Assessment of Climate Biases in OpenIFS Version 43R3 across Model Horizontal Resolutions and Time Steps

Abstract. We examine the impact of horizontal resolution and model time step on climate of the OpenIFS version 43R3 atmosphere general circulation model. A series of simulations for the period 1979–2019 are conducted with various horizontal resolutions (i.e., ~100, ~50, and ~25 km) while maintaining the same time step (i.e., 15 minutes) and using different time steps (i.e., 60, 30 and 15 minutes) at 100 km horizontal resolution.

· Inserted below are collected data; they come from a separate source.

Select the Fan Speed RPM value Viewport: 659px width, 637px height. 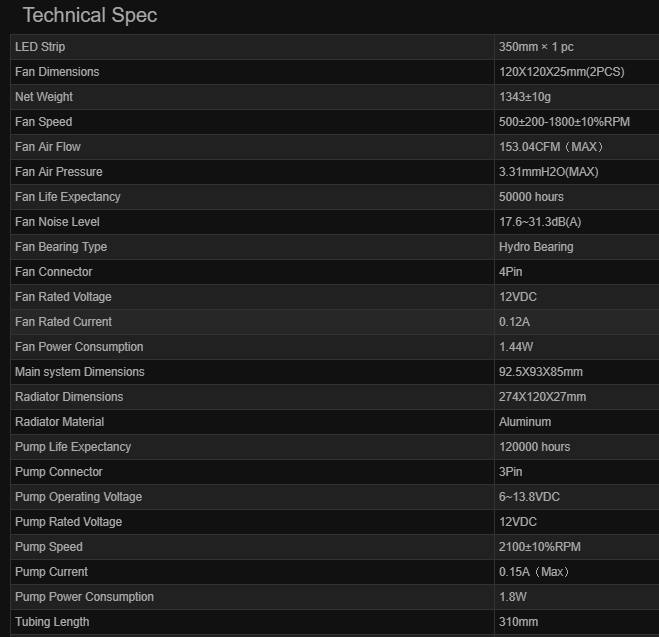pos(564,122)
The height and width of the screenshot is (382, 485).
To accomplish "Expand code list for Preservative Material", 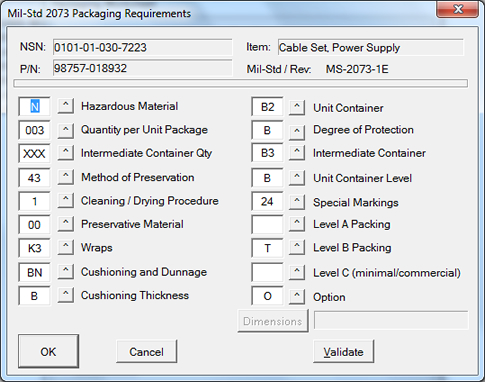I will 66,224.
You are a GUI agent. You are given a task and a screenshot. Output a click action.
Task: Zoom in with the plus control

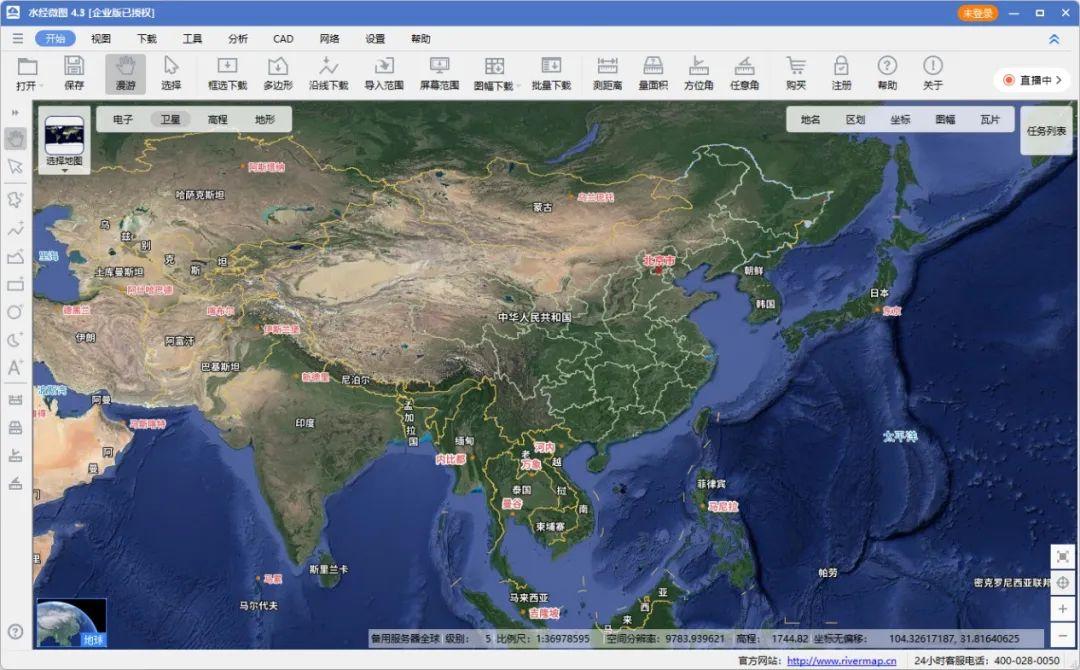pyautogui.click(x=1063, y=608)
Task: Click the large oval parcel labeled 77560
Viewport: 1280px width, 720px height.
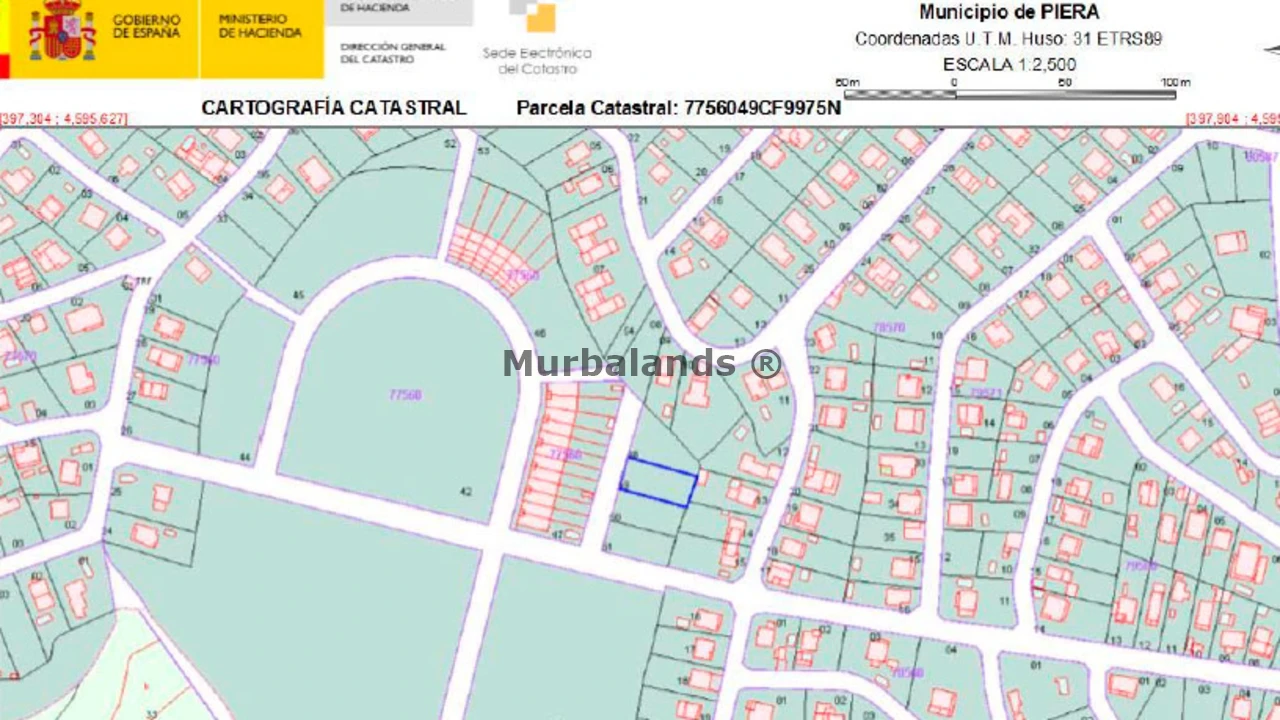Action: 404,395
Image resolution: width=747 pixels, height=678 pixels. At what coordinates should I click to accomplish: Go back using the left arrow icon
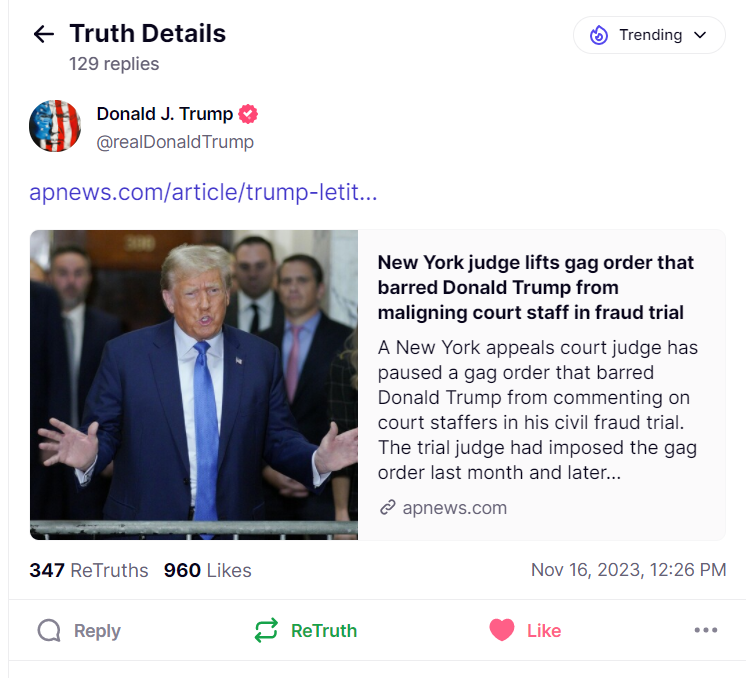tap(43, 34)

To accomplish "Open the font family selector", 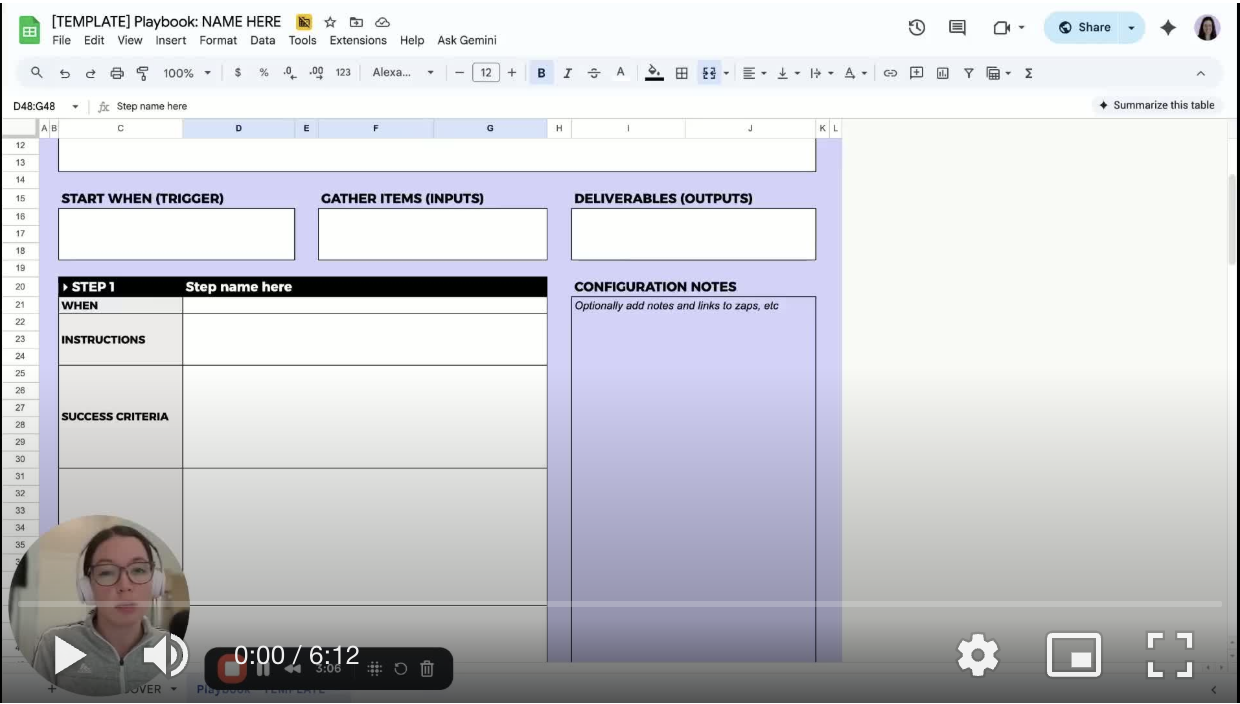I will click(x=400, y=72).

We find that the surface zonal wind bias reduces significantly over certain regions such as the Southern Ocean, the Northern Hemisphere mid-latitudes, and in tropical and subtropical regions at high horizontal resolution (i.e., ~25 km). Similar improvement is evident too when using a coarse resolution model (~100 km) with a smaller time step (i.e., 30 and 15 minutes). We also find improvements in Rossby wave amplitude and phase speed as well as weather regime patterns when a smaller time step or higher horizontal resolution is used. The improvement in the wind bias when using the shorter time step is mostly due to an increase in shallow and mid-level convection that enhances vertical mixing in the lower troposphere. The enhanced mixing allows frictional effects to influence a deeper layer and reduces wind and wind speed throughout the troposphere. However, precipitation biases generally increase with higher horizontal resolution or smaller time step, whereas the surface-air temperature bias exhibits a small improvement over North America and the Eastern Eurasian continent. We argue that the bias improvement in the highest horizontal resolution (i.e., ~25 km) configuration benefits from a combination of both the enhanced horizontal resolution and the shorter time step. In summary, we demonstrate that by reducing the time step in the OpenIFS model, one can alleviate some climate biases at a lower cost than by increasing the horizontal resolution.